Passage:
-- start --

You would have to figure out the rest — like how to get started and where you wanted to be at the end of the game. If you then decided to name each pawn — for example, Ralph the Weird, or Bruce the Bold — and treat him like a person, invent a story of his life, name his horse, arm him with an arsenal of medieval weapons, charge him with a mission, you’d have something similar in flavor to the Dungeons and Dragons games many young people are playing.

“It’s kind of crazy, but it’s fun,” one partial player said. “Most of us are into Tolkien, and this is a lot like Tolkien’s world.”
He’s talking about the British author, Tolkien, whose books of medieval legend, “Hobbit” and “The Lord of the Rings” trilogy, are selling like hotcakes among high school and college-age people. And indeed, the young people in his “Dungeon” have peopled their game with Hobbits and Tolkienesque Ores, evil forces who provoke constant confrontations and new battles.

-- end --

Material:
-- start --

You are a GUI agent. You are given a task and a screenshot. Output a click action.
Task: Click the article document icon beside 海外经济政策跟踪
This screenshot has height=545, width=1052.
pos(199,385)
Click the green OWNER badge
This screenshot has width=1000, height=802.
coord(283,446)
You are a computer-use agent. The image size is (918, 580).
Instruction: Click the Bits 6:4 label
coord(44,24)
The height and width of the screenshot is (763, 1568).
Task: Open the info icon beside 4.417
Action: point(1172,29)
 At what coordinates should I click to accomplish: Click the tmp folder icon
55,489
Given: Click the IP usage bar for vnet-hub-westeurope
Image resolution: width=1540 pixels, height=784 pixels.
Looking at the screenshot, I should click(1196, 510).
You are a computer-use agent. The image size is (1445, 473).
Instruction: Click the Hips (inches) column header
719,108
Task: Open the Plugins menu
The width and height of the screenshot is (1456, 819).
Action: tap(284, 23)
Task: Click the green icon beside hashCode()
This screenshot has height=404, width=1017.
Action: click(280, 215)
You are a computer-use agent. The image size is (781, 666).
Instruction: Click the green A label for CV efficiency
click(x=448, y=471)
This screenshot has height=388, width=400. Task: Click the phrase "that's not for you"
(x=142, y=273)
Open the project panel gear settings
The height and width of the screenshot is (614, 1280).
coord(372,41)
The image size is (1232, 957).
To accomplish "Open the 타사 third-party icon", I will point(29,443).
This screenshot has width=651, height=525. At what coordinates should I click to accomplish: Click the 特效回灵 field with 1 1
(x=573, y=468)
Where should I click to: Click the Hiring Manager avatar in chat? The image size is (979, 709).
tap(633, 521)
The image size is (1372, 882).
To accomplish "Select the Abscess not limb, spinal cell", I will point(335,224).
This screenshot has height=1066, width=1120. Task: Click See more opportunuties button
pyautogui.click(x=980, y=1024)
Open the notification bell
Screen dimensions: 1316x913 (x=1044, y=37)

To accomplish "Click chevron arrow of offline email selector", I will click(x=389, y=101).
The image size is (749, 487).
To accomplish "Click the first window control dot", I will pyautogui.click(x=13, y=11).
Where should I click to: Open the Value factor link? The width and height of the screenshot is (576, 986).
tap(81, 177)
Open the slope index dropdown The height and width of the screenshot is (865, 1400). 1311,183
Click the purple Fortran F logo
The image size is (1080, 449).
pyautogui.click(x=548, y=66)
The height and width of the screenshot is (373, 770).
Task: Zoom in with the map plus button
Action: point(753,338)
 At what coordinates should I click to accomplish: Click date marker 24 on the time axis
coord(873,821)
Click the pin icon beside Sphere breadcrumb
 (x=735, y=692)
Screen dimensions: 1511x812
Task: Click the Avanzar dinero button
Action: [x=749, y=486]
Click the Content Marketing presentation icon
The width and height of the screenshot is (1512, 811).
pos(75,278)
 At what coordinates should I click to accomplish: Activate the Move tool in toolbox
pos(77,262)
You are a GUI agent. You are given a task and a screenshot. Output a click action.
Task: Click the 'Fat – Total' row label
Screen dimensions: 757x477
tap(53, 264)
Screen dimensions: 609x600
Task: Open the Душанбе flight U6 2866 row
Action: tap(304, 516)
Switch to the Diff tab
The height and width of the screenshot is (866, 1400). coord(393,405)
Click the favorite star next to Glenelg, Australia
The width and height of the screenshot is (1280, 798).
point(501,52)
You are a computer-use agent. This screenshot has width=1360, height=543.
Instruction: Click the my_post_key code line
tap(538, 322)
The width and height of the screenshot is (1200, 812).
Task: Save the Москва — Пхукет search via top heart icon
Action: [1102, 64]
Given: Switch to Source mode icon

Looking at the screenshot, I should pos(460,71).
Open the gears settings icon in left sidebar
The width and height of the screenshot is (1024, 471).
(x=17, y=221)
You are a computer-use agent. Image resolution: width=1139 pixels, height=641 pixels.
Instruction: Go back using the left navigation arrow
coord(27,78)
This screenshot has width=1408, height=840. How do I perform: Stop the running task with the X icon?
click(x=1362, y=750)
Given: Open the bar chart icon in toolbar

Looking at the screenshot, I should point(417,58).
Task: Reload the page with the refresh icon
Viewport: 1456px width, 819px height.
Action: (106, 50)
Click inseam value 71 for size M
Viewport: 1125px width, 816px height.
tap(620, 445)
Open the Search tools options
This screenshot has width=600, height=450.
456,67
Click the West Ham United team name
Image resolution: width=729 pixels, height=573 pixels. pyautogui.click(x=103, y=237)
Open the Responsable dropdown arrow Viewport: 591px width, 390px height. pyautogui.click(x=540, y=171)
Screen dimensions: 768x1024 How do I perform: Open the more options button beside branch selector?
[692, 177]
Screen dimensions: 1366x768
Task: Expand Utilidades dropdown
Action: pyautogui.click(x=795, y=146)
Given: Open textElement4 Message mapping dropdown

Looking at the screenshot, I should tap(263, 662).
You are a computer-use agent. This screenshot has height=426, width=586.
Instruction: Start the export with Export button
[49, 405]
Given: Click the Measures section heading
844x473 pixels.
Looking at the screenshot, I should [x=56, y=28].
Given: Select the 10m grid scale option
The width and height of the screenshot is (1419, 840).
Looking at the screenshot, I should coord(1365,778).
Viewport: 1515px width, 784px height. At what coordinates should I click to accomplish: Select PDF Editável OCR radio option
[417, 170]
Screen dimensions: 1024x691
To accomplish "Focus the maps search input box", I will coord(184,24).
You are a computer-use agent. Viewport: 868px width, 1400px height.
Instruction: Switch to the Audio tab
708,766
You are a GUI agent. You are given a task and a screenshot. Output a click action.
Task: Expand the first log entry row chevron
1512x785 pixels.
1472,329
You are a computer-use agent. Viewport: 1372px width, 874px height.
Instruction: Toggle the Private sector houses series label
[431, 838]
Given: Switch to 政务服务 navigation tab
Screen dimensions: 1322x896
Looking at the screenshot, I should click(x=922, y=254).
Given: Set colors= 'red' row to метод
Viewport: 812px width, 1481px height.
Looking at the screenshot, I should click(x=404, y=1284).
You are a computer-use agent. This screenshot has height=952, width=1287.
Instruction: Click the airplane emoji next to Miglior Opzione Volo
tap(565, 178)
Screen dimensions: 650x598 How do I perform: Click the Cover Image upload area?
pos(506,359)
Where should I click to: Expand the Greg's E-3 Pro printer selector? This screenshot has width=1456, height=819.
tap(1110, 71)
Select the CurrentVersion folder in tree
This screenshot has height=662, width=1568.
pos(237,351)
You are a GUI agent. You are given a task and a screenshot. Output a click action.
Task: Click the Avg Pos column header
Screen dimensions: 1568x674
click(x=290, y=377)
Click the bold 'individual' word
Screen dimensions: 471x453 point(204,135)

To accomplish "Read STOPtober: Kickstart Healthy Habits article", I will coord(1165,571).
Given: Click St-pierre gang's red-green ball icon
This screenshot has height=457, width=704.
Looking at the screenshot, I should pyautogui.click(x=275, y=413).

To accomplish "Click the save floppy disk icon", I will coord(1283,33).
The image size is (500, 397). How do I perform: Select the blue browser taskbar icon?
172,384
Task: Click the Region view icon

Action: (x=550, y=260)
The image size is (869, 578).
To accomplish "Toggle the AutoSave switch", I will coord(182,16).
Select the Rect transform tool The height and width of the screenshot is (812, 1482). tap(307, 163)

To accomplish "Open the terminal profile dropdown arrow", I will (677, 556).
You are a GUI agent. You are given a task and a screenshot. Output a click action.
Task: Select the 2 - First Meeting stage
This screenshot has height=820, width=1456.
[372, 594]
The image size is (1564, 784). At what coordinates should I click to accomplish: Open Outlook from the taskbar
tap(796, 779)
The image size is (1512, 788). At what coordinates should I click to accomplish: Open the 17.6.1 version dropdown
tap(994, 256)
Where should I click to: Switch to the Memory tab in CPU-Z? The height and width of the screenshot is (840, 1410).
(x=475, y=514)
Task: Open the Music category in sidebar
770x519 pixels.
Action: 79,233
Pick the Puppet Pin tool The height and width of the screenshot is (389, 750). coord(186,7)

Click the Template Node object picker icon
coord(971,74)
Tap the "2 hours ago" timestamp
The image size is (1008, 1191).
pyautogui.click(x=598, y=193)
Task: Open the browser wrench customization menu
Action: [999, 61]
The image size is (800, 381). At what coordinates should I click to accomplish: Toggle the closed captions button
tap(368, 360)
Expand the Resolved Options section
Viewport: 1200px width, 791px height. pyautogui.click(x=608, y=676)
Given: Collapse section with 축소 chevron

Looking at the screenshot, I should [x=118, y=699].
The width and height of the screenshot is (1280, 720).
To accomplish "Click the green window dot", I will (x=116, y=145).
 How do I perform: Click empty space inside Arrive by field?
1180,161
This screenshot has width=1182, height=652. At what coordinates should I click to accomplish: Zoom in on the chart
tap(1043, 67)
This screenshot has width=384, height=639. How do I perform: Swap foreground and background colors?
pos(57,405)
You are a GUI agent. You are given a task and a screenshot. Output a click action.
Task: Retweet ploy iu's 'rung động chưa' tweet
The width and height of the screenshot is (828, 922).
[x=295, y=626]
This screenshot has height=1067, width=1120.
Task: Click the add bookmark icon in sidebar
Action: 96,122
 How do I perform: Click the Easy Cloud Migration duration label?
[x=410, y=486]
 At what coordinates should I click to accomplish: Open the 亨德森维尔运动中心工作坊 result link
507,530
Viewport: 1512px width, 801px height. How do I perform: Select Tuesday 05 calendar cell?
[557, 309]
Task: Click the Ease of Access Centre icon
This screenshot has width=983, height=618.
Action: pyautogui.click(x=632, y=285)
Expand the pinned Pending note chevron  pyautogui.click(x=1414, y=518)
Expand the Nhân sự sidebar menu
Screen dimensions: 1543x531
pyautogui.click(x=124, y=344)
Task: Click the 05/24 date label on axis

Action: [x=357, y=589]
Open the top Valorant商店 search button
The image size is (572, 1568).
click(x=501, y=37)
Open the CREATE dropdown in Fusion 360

-- end --

Prompt: Extend the piece on young people playing Dungeons and Dragons, picking up right after its final sentence.

Response for this exercise:
Form of escapism
“It’s escapism,” another player said. “It’s a way to get away from everyday things, to get wrapped up in something besides TV or your problems or arguments with other people — you unwind. You use your imagination.”
The game is played with dozens of little lead figures that members of the group paint and name, then enter in the game. A map of an imaginary kingdom is drawn complete with cities and geographic detail — woods, hills, creeks, enchanted places.

The game is to move the little figures through a series of adventures — each move is determined by rolling dice to determine who moves, how far (if he’s lucky enough to escape a spell or sword), and how many times he can swing his axe or club or sword when he faces an enemy.
When does it end? “It doesn’t,” one player said. “We’ll probably be playing this forever. We just escaped from a huge dungeon. Tonight our group is facing an attack by 110 Orcs on the hill at Stone Creek…”
The dungeon master chronicles the play each night in detail. His playbook reads like a storybook. Each character is described down to the color of his eyes. The kingdom has imaginary cities and reads in part like a history book, describing who founded each city, when, why, who rules it, what wars have been fought there.

“Sometimes we stay up all night going over what happens and deciding things like if someone was knocked out of the battle tonight, what happened to him?” he said. “Was he wounded? Where? Is he bleeding? Who’s taking care of him? When will he rejoin the battle? What will happen to him in the meantime?”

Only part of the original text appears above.